ITLR- Proper Bar Behavior for MenPosted: March 18, 2013 | |
went to the local last night for some UFC goodness (GSP CRUSHED IT!!!!!), and i noticed a lot of things that bothered me from the guys there. so i’m taking it upon myself to educmacate you lads as to proper manly bar behavior. now…….the local is a sports bar called gator’s dockside. it’s a sports bar/wing place. pretty family friendly joint. i know 90% of the staff: managers, barkeeps, servers, and kitchen. they take care of me. so, how do you get your alpha on at your local.
order drinks apropos. men are only allowed to order: beer or whiskey. PERIOD. if the shot is called: lemondop, blueberry screamer, etc= PUSSY. if it’s fruit based you fail. if it’s whiskey based you MIGHT get a pass. keep it basic and order a beer and a jameson double. for the record, i’m not allowed to drink jameson at my local anymore. don’t ask. one of the readers is a bartender and i’m SURE she can guess why.
pick a place. if you frequent a local establishment, pick a spot at the bar and STICK to it. i have a seat, and all 4 of the bartenders know it. if someone’s in my spot, they will alert me when the tab is paid and i can take over MY spot. which leads to….
your spot. last night i was watching the fight and a dude and his chick came in. now prior to, i moved my seat in a manner that gave the seat next to me little to no room. his chick sat and the stool next to me sat open (he stood up). i kept that frame until i’d had a few brief comments with them both and he felt comfortable sitting down. i even scooted over a bit and he thanked me. had he just sat down i wouldn’t have budged and made a point to make him VERY uncomfy sitting down. i’d have farted, moved in a manner that brushed up against him, bumped into him, you get the idea.
be a boss when you get in. beta= mind if i sit her?. alpha= anyone sitting here? seems trivial, but it speaks VOLUMES to men of the tribe. i’ll NEVER ask a dude permission to sit in a public place. but i WILL be polite and ask if anyone is using the seat. if not, i TAKE the seat.
once you become a regular, get friendly with the staff; starting with the bartenders. then the servers (especially the female servers), then the kitchen staff. the cooks are the hardest to know because they don’t come out often. well, Danny has brought food to the local and dropped it off in the kitchen most of the time. and guess what- if i order 10 wings, i somehow end up with 15. if i order something that included fries, it magically come out with cheese fries (they know i love cheese fries).
seems trivial, i know. but the art of manliness is on the decline and it’s my mission to keep it alive. so sack up, be excellent.
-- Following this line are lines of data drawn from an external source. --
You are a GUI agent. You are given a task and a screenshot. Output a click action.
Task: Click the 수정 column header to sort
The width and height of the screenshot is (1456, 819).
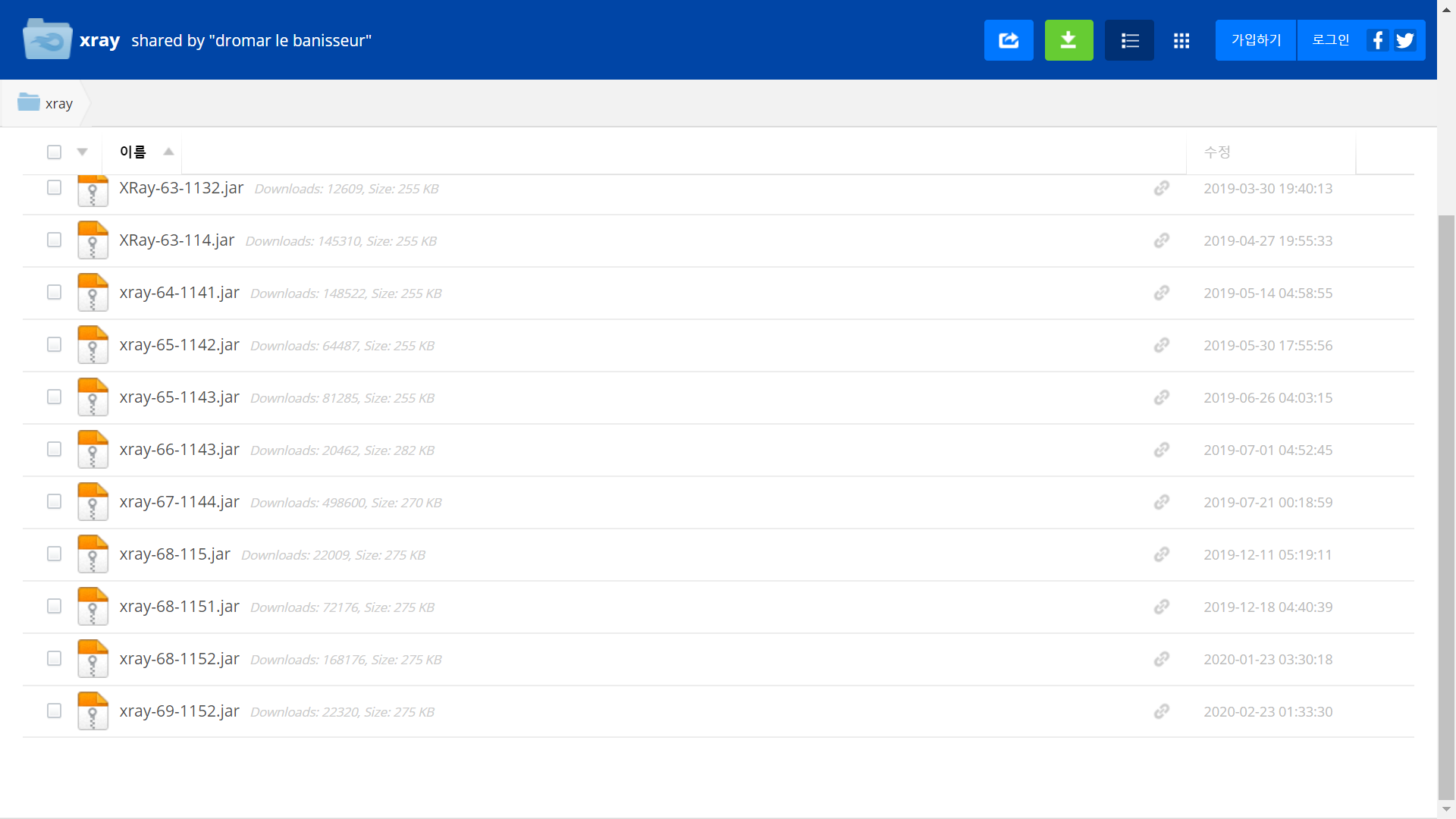[1217, 152]
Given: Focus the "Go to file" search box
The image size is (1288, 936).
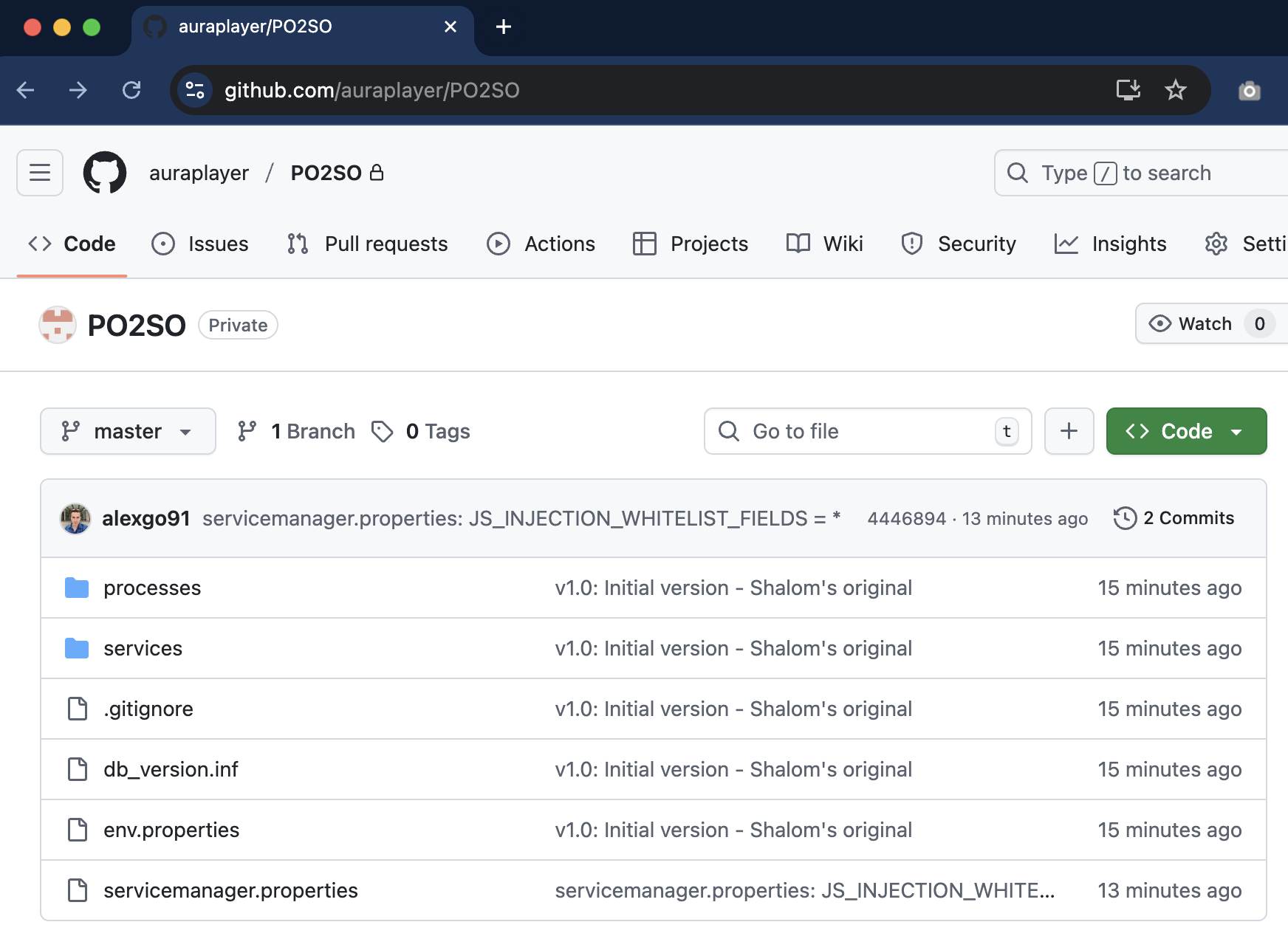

my girl So-So came by to pick up a computer stand (told you fuckers i was getting rid of my shit and getting a travel trailer) and as she keyed the lock Brody went apeshit at the door. So-So laughed and and told her friend to come in. the friend asked, “is he going to bite me?” lol. So-So assured her that Brody wouldn’t but my girl texted me that our co-worker was VERY nervous about walking in. that is until Brody approached her and applied his licking therapy to her. lol. LOVE my boy. see, if he knows you, you’re fine. if he DOESN’T he becomes 40lbs of teeth and fury. So-So dog sat him more than once and knows him VERY well. he’s actually kept someone from breaking into her place.